Interleukin-1 Receptor Blockade Is Associated With Reduced Mortality in Sepsis Patients With Features of Macrophage Activation Syndrome: Reanalysis of a Prior Phase III Trial

Bita Shakoory, Joseph A Carcillo, W Winn Chatham, Richard L Amdur, Huaqing Zhao, Charles A Dinarello, Randall Q Cron, Steven M Opal, Bita Shakoory, Joseph A Carcillo, W Winn Chatham, Richard L Amdur, Huaqing Zhao, Charles A Dinarello, Randall Q Cron, Steven M Opal

Abstract

Objective: To determine the efficacy of anakinra (recombinant interleukin-1 receptor antagonist) in improving 28-day survival in sepsis patients with features of macrophage activation syndrome. Despite equivocal results in sepsis trials, anakinra is effective in treating macrophage activation syndrome, a similar entity with fever, disseminated intravascular coagulation, hepatobiliary dysfunction, cytopenias, and hyperferritinemia. Hence, sepsis patients with macrophage activation syndrome features may benefit from interleukin-1 receptor blockade.

Design: Reanalysis of deidentified data from the phase III randomized interleukin-1 receptor antagonist trial in severe sepsis.

Setting: Multicenter study recruiting through 91 centers from 11 countries in Europe and North America.

Patients: Sepsis patients with multiorgan dysfunction syndrome and/or shock (original study) were regrouped based on the presence or the absence of concurrent hepatobiliary dysfunction and disseminated intravascular coagulation as features of macrophage activation syndrome. The non-hepatobiliary dysfunction/disseminated intravascular coagulation group included patients with only hepatobiliary dysfunction, only disseminated intravascular coagulation, or neither.

Intervention: Treatment with anakinra or placebo.

Measurements and main results: Main outcome was 28-day mortality. Descriptive and comparative statistics were performed. Data were available for 763 adults from the original study cohort, randomized to receive either anakinra or placebo. Concurrent hepatobiliary dysfunction/disseminated intravascular coagulation was noted in 43 patients (5.6% of total; 18-75 years old; 47% women). The 28-day survival was similar in both anakinra and placebo-treated non-hepatobiliary dysfunction/disseminated intravascular coagulation patients (71.4% vs 70.8%; p = 0.88). Treatment with anakinra was associated with significant improvement in the 28-day survival rate in hepatobiliary dysfunction/disseminated intravascular coagulation patients (65.4% anakinra vs 35.3% placebo), with hazard ratio for death 0.28 (0.11-0.71; p = 0.0071) for the treatment group in Cox regression.
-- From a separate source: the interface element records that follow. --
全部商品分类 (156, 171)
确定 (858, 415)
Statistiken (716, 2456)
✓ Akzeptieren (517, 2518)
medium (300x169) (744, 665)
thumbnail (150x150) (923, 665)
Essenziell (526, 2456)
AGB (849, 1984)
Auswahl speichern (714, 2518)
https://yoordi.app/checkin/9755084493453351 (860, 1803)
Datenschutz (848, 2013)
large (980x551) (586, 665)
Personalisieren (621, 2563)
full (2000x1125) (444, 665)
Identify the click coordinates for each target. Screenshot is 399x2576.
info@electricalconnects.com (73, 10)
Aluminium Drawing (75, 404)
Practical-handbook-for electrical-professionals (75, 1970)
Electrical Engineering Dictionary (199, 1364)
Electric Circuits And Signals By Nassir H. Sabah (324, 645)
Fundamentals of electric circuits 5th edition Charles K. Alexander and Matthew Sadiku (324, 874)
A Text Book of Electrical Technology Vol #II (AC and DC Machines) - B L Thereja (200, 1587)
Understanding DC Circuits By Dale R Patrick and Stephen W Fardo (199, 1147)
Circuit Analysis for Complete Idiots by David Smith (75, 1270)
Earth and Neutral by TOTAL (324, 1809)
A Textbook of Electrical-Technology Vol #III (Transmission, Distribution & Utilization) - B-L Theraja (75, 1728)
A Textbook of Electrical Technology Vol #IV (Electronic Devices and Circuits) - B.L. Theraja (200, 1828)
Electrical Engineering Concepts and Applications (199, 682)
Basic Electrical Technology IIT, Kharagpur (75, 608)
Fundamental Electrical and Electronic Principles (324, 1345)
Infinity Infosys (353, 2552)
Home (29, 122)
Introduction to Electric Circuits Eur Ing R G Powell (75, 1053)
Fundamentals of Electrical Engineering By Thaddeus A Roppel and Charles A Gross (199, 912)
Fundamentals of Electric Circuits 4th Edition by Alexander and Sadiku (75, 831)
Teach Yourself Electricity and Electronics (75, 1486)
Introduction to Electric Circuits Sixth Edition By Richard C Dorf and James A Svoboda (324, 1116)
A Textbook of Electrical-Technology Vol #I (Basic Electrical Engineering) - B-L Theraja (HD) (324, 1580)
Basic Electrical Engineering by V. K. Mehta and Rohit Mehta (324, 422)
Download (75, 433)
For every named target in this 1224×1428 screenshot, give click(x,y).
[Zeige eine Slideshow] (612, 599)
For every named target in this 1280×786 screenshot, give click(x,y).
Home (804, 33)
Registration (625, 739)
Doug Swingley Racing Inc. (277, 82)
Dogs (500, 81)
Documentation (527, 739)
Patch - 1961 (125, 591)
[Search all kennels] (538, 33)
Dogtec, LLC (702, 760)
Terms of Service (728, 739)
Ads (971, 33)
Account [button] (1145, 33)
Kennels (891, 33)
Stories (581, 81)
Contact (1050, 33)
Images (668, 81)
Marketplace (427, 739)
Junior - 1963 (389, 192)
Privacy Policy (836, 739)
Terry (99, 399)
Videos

Conclusions: In this subgroup analysis, interleukin-1 receptor blockade was associated with significant improvement in survival of patients with sepsis and concurrent hepatobiliary dysfunction/disseminated intravascular coagulation. A prospective randomized trial using features of macrophage activation syndrome for mortality risk stratification should be undertaken to confirm the role of interleukin-1 blockage.

Figures

Figure 1
Figure 1
Treatment with IL-1Ra significantly improves 28-day survival in HBD/DIC sepsis, but does not change the outcome in non-HBD/DIC sepsis. HBD: hepatobiliary dysfunction DIC: disseminated intravascular coagulation rIL-1Ra: anakinra (abbreviation for recombinant interleukin-1 receptor antagonist) HBD/DIC group: patients with severe sepsis who demonstrate BOTH HBD and DIC features Non-HBD/DIC group: patients with either HBD alone (no DIC), DIC alone (no HBD, or neither. Statistically significant pP value is set at 0.05.